# [TEXT SEGMENT]
--------------------

As a small but rapidly growing company, we've gone through all kinds of pain over the past 6 months. Sales are doubling almost on a monthly basis and if you've been following our progress you'll know that's caused us all kinds of logisitical problems.

So, while I'm taking a "brain rest" (few and far between), I thought I'd blog about some of the things we've experienced in the hope that they'll be useful to other companies in our position...

Expect success, not faliure

The founders of Adaptavist all came from jobs at companies that consistently failed. To us, failure was a normal aspect of companies in the UK. We decided to develop Adaptavist in the complete opposite way to how those companies worked and we prepared for the worst at every stage.

Alas, we became successful really quickly and easily. We became profitable 2 years ahead of schedule. We gained a large multinational client base 4 years ahead of schedule. We developed more solutions than we had ever imagined possible in an amazingly short amount of time. This is all stuff we'd not planned for.

Our company was geared up for long periods of money problems, extreme difficulty in getting clients and huge problems with getting solutions to market. None of these problems occurred.

The problems that did occur took us completely by supprise. Our manual sales process quickly crumbled as we gained hundreds of clients worldwide in a matter of months. Our hosting facilities needed expanding on a regular basis due to ever-increasing demand. While these are all good problems to have, we weren't prepared for them.

So, plan for success, not for failure. Just because all the other companies you've worked for in the past were pants doesn't mean your company will suffer the same fate.

Choose a decent bank!

You'd think institutions like banks would have all the latest technology and offer tried-and-tested services. Think again.

Here in the UK, every single bank we've looked at (with the exception of HSBC) has been truly appaling.

The banks in the UK are "business preventers" not "business facilitators". Their online account management services are amongst the most difficult to use and least functional sites you can imagine. The bank managers simply have no clue about the way modern business works - to them delays and errors are just part and parcel of the terrible service they offer.

The sole purpose of 99% of all banks in the UK is to extract as much money from your business as possible and do everything in their power to inhibit growth.

Want to take credit card transactions online? Nah, you can't do that until you're at least 3 years old. Want to trade in multiple currencies? Sure, just pay excessive montly fees designed to deter even the most affluent organisations from attempting to offer customised sales to their clients. Want to integrate your systems with the bank? Yeah, just download that CSV file that contains the worlds' most obfuscated information!

You can spot a crap bank by these traits:

  • Everything takes ages to do, it's like wading through treacle
  • Every time you interact with them, it's painful and costs money
  • Getting detailed transaction information is almost impossible
  • They do everything possible to inhibit growth of your business
  • They think in a single currency
  • Their computers sleep at weekends and national holidays

Rarrgh!

So, use a modern and global bank like HSBC (we'll be moving to HSBC some time in 2007 hopefully).

--------------------

# [STATED GOAL 1]
Render everything in the records from the line containing "You are a computer-use agent. This" down to the line containing "point(46,11)" as a numbered list, leaving out any blank lines.
The records below have no connection to the blog post above.

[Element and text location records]
--------------------

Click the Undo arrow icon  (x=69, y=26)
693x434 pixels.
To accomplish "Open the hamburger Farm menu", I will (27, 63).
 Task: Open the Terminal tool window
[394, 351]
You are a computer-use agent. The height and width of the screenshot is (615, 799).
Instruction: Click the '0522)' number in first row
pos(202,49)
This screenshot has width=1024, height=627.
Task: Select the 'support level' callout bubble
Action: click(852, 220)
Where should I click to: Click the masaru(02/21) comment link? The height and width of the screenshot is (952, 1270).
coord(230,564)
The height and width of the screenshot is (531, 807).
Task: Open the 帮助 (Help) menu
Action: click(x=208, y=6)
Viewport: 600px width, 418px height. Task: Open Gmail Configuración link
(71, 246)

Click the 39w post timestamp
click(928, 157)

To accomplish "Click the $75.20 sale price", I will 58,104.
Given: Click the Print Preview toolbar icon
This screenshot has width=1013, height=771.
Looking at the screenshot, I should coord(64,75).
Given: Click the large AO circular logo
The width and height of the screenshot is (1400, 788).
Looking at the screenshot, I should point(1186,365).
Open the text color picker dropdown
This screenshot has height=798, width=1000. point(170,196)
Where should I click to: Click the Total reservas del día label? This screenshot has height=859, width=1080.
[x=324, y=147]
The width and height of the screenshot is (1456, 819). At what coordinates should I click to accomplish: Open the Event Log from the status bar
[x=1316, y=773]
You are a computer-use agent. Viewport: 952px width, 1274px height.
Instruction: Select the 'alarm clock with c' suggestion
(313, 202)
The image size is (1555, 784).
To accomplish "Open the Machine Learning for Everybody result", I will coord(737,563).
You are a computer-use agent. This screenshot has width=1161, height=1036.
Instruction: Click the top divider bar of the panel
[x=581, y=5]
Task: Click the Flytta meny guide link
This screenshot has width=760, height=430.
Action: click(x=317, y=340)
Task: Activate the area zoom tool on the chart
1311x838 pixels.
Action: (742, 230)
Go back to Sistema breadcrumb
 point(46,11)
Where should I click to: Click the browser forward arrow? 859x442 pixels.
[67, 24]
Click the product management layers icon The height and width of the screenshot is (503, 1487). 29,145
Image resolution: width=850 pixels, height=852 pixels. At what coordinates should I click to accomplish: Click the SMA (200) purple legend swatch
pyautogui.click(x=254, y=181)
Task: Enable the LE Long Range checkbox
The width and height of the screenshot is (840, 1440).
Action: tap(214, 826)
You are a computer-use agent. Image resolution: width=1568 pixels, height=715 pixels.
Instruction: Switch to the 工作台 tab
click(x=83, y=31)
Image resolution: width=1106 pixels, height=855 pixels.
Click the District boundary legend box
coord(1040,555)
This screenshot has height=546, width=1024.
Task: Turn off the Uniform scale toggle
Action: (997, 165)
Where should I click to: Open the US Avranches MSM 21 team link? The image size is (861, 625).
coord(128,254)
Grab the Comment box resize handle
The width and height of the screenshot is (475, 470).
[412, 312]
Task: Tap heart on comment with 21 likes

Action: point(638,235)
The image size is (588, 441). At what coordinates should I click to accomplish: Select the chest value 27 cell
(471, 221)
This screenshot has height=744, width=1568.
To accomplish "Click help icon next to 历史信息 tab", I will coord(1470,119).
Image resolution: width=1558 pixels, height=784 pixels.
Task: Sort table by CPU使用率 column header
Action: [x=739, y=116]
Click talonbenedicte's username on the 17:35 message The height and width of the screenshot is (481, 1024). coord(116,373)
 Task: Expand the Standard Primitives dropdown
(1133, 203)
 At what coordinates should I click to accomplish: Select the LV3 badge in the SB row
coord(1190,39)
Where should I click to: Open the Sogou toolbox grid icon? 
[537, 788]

--------------------

# [STATED GOAL 2]
Carry the blog post about a fast-growing company's lessons forward with its next part, starting after its final sentence.

# [RESPONSE 1]
1. You are a computer-use agent. This screenshot has width=1161, height=1036.
2. Instruction: Click the top divider bar of the panel
3. [x=581, y=5]
4. Task: Click the Flytta meny guide link
5. This screenshot has width=760, height=430.
6. Action: click(x=317, y=340)
7. Task: Activate the area zoom tool on the chart
8. 1311x838 pixels.
9. Action: (742, 230)
10. Go back to Sistema breadcrumb
11.  point(46,11)

# [RESPONSE 2]
Modern banks understand that:

  • The internet affects all aspects of your business
  • Trading in dozens of currencies is commonplace and should be cheap and easy to do so
  • Delays running in to weeks and months are simply not acceptable
  • Your organisation needs to sell stuff to stay afloat
  • If your business grows, they'll make more money and have a stronger market position

All of these things are blatantly obvious, but not to most banks in the UK.

For any SME in the UK, here's the best tacit advice I can possibly give you: "There is another way... Use HSBC"

Ignore business advisors

It might just be us, but business in the 21st centurary is not the same as it was 30 years ago. Things like the internet and globalisation have changed everything. Alas, it seems that most business advisors have not realised this:

  • It doesn't matter how successful a business advisor or their strategies were 15-30 years ago - everything's changed and their knowledge is now obsolete
  • What worked for them will almost certainly not work for you

As an example, many business advisors (and banks and investors, etc) have this insane notion that you should spend abhorrent amounts of time doing business plans and projections whilst getting your business up and running. This is bonkers. The last thing you want to be doing in the first few years is wasting time on spreadsheets and lenghty documents that will be obsolete before you even complete them.

Here's the total extent of Adaptavist's business planning to date:

  • Q1: Set-up company, then work out what we should do
  • Q2: Develop theme plugin for Confluence, release several open source plugins beforehand
  • Q3: Add e-commerce to our website, build portfolio of clients by doing lots of freebies
  • Q4: Offer hosting services, win most prestigious industry award
  • Q5: Offer licensing for complimentary products, double hosting capacity
  • Q6: Offer customisation/consultancy services, double hosting capacity again
  • Q7: Major new version of theme plugin based on client feedback, get internet merchant account
  • Q8: Upgrade sales system to handle current exponential sales growth

Set a primary and secondary task each quarter. Spend all the rest of your time selling and developing your business.

The result: Over 400 clients in 47 countries and profitable within 12 months. Sales increasing almost uncontrollably, etc.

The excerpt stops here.